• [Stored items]
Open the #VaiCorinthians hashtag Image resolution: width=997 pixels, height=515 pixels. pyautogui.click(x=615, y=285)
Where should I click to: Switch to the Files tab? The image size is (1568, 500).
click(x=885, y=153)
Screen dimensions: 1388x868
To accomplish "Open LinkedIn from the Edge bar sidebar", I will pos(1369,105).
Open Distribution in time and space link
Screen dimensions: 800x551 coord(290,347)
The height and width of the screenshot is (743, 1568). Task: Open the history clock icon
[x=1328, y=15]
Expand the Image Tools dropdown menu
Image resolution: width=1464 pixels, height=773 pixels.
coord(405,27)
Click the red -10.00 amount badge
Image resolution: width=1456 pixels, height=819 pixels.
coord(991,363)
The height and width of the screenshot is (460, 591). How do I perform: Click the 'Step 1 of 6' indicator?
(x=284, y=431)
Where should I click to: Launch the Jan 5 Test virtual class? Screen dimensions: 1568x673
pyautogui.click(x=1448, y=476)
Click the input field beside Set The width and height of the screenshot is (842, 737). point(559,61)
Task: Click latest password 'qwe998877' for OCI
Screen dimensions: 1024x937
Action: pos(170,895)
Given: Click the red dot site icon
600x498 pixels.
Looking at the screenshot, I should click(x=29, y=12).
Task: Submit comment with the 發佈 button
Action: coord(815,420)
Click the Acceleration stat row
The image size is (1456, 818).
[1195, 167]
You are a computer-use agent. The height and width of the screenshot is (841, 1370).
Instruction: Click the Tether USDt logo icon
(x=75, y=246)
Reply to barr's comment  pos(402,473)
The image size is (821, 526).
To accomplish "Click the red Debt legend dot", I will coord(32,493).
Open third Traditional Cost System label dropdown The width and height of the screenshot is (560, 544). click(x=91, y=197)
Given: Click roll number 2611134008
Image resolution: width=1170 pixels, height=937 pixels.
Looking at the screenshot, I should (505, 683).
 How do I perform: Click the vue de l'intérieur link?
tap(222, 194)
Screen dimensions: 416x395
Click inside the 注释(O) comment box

• [Task]
Among the entries above, which lines include "Given"? List them all.

• [Task response]
Given: Click the red dot site icon
Given: Click roll number 2611134008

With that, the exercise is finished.